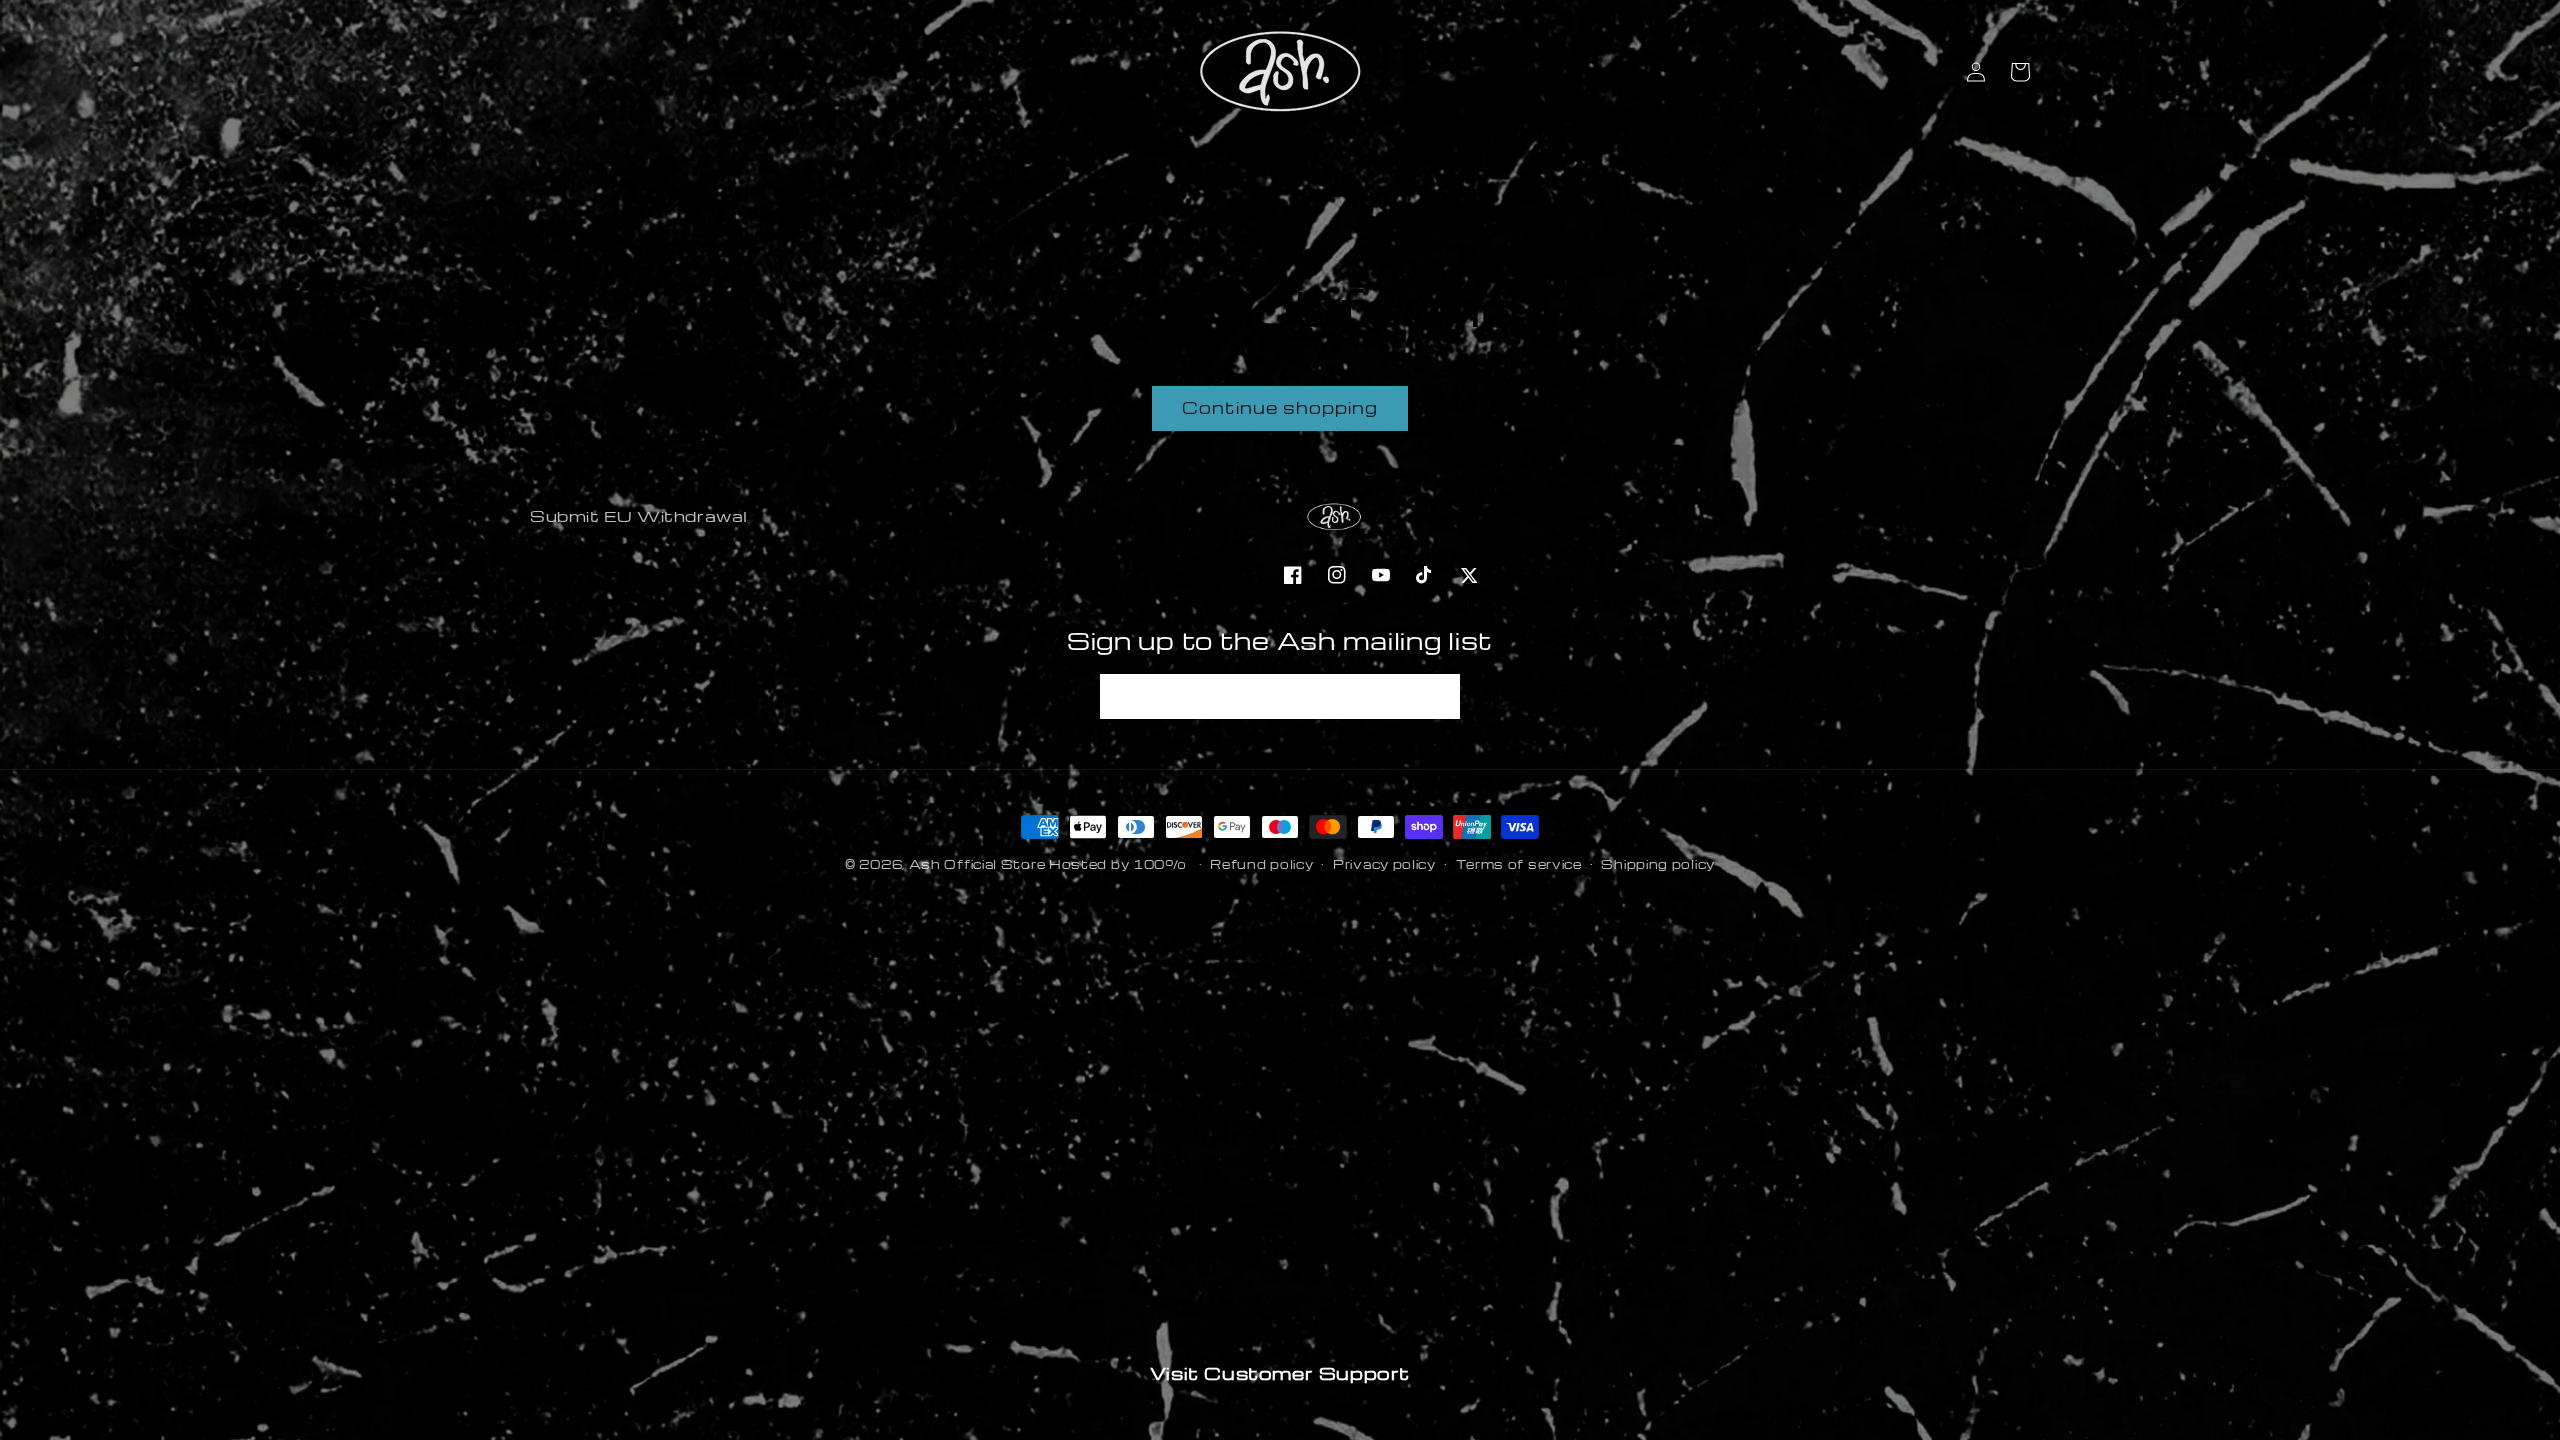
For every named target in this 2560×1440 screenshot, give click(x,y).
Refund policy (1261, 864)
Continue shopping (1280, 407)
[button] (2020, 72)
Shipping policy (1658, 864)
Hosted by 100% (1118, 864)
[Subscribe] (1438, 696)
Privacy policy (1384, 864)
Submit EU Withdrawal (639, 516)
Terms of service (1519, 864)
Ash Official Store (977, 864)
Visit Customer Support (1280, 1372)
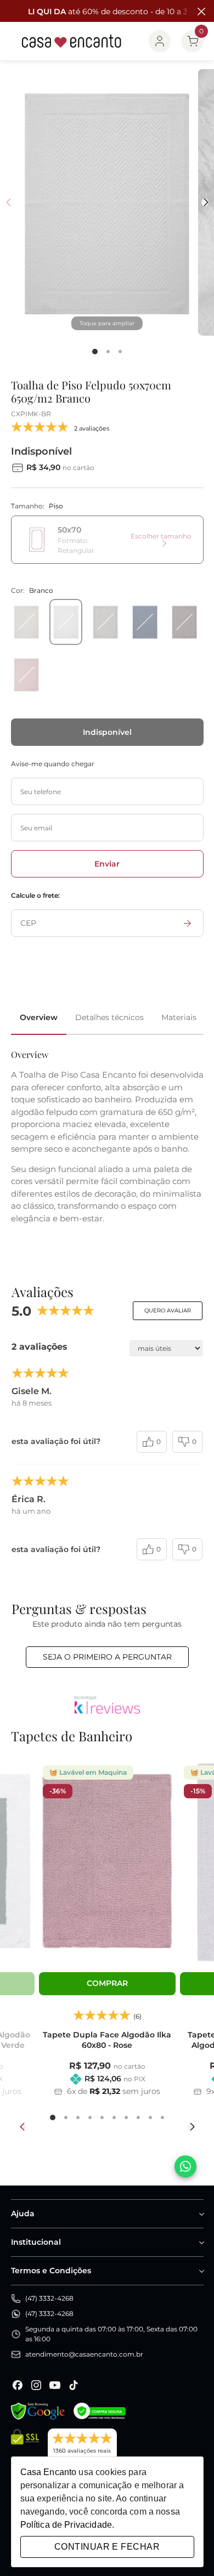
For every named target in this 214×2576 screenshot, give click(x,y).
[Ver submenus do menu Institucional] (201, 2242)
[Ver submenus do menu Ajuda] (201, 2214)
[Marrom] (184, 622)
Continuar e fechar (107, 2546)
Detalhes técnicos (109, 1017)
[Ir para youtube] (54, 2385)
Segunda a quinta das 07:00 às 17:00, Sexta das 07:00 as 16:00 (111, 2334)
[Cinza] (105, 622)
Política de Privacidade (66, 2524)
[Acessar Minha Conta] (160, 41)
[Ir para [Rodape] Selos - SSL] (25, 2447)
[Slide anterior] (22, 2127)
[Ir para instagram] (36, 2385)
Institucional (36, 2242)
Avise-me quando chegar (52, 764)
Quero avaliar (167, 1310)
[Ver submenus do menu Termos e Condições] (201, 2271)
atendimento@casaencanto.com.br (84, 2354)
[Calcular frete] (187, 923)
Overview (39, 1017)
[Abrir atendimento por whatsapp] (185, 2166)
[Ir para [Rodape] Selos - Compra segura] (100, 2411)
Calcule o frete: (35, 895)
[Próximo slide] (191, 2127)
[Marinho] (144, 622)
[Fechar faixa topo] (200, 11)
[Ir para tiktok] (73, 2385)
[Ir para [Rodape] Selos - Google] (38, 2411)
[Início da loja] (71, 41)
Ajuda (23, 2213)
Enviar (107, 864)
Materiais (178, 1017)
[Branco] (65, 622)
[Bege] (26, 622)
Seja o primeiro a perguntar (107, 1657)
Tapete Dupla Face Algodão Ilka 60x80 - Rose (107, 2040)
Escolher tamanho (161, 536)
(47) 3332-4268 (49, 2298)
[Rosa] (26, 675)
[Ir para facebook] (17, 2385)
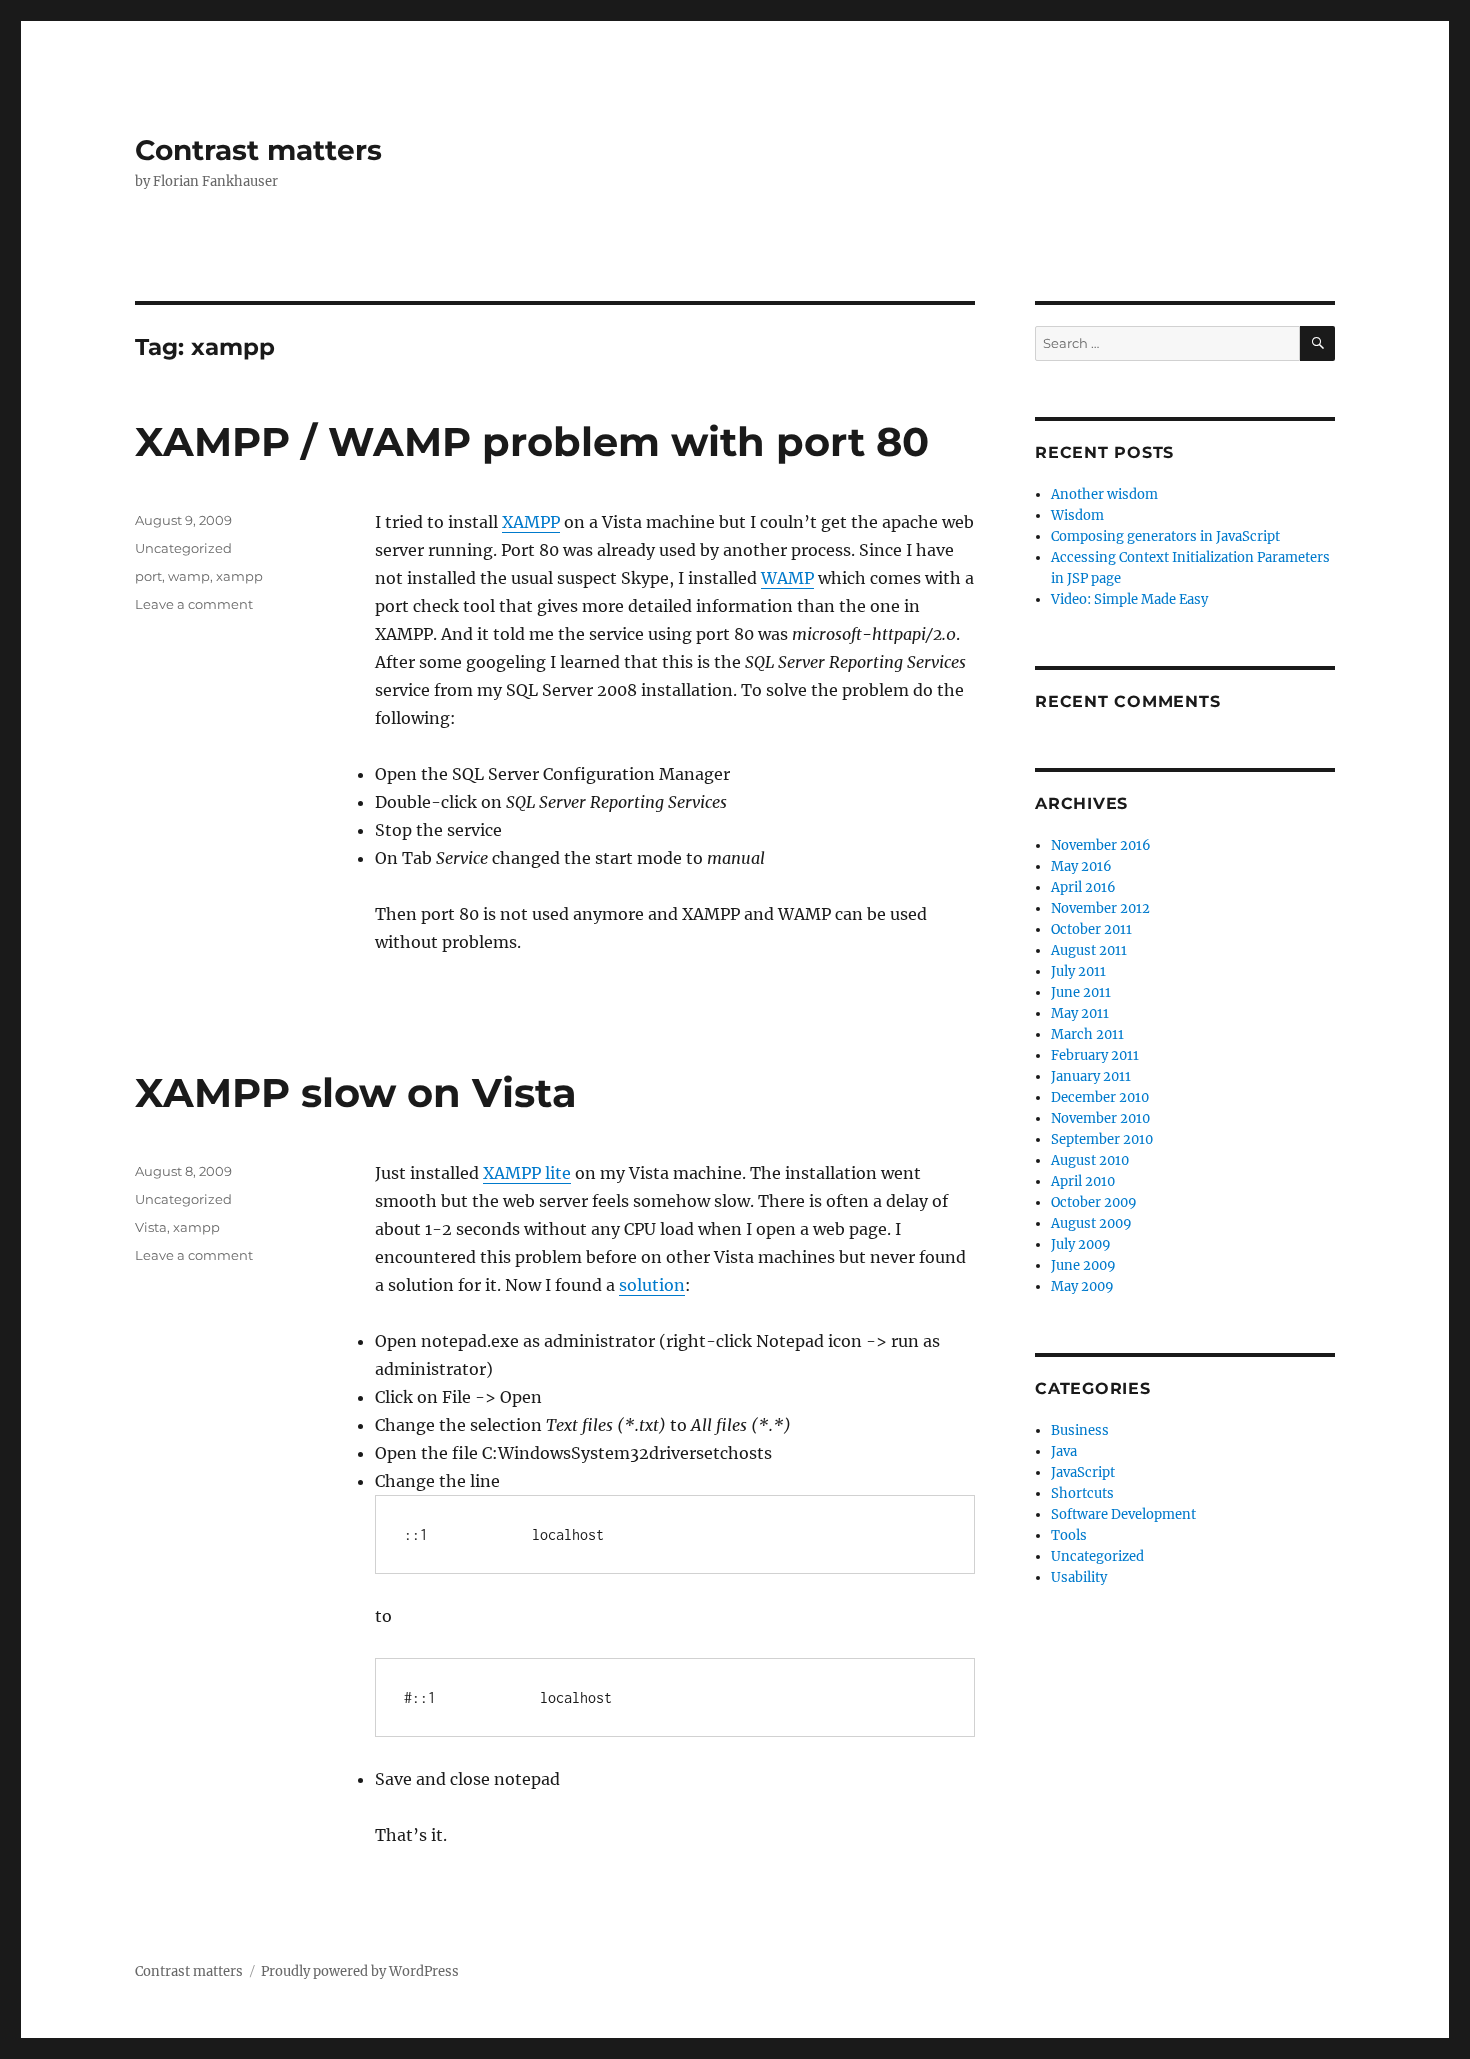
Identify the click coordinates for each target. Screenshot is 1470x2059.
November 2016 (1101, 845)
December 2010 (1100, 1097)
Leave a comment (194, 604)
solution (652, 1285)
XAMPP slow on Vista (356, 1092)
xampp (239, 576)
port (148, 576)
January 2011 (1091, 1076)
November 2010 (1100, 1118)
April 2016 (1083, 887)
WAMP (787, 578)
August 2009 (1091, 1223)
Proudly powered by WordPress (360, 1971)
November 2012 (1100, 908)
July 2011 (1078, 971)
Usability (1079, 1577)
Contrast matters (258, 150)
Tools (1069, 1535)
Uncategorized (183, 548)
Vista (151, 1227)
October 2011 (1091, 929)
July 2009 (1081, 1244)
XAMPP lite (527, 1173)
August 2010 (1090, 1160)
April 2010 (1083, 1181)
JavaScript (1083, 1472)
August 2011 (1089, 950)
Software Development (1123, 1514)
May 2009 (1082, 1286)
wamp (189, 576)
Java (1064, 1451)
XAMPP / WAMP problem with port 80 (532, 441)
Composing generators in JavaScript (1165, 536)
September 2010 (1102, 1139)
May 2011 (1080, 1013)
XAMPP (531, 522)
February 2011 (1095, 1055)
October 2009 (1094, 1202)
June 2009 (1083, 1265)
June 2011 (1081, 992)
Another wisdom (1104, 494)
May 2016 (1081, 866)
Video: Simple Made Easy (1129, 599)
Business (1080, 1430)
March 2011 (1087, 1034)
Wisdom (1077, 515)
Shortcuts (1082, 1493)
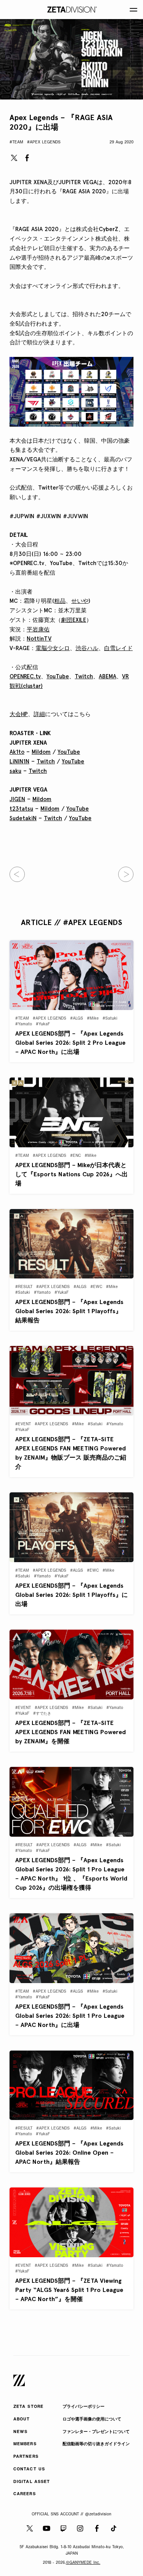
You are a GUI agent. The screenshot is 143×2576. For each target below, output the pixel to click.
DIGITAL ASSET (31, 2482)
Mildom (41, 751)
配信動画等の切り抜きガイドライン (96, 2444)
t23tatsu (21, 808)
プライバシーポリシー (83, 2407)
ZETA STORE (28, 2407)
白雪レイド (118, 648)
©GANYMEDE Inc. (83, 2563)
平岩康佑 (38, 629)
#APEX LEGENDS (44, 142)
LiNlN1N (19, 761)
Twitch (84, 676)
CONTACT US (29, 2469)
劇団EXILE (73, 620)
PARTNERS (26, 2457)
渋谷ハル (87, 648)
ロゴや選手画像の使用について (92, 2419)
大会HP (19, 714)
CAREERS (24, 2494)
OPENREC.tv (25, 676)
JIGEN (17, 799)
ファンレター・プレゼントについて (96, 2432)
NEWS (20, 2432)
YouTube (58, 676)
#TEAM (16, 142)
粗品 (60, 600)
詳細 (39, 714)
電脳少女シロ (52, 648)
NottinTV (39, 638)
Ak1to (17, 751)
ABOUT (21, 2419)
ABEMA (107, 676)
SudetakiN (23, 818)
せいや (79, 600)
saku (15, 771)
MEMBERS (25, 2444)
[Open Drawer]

····················

EXERCISE INSTRUCTIONS:
Of the entries above, repeat exactly the lines from the line with "Segunda a quinta" through the line with "Quero avaliar (167, 1310)", both of them included.

ANSWER TO THIS PROBLEM:
Segunda a quinta das 07:00 às 17:00, Sexta das 07:00 as 16:00 (111, 2334)
[Cinza] (105, 622)
Política de Privacidade (66, 2524)
[Acessar Minha Conta] (160, 41)
[Ir para [Rodape] Selos - SSL] (25, 2447)
[Slide anterior] (22, 2127)
[Ir para instagram] (36, 2385)
Institucional (36, 2242)
Avise-me quando chegar (52, 764)
Quero avaliar (167, 1310)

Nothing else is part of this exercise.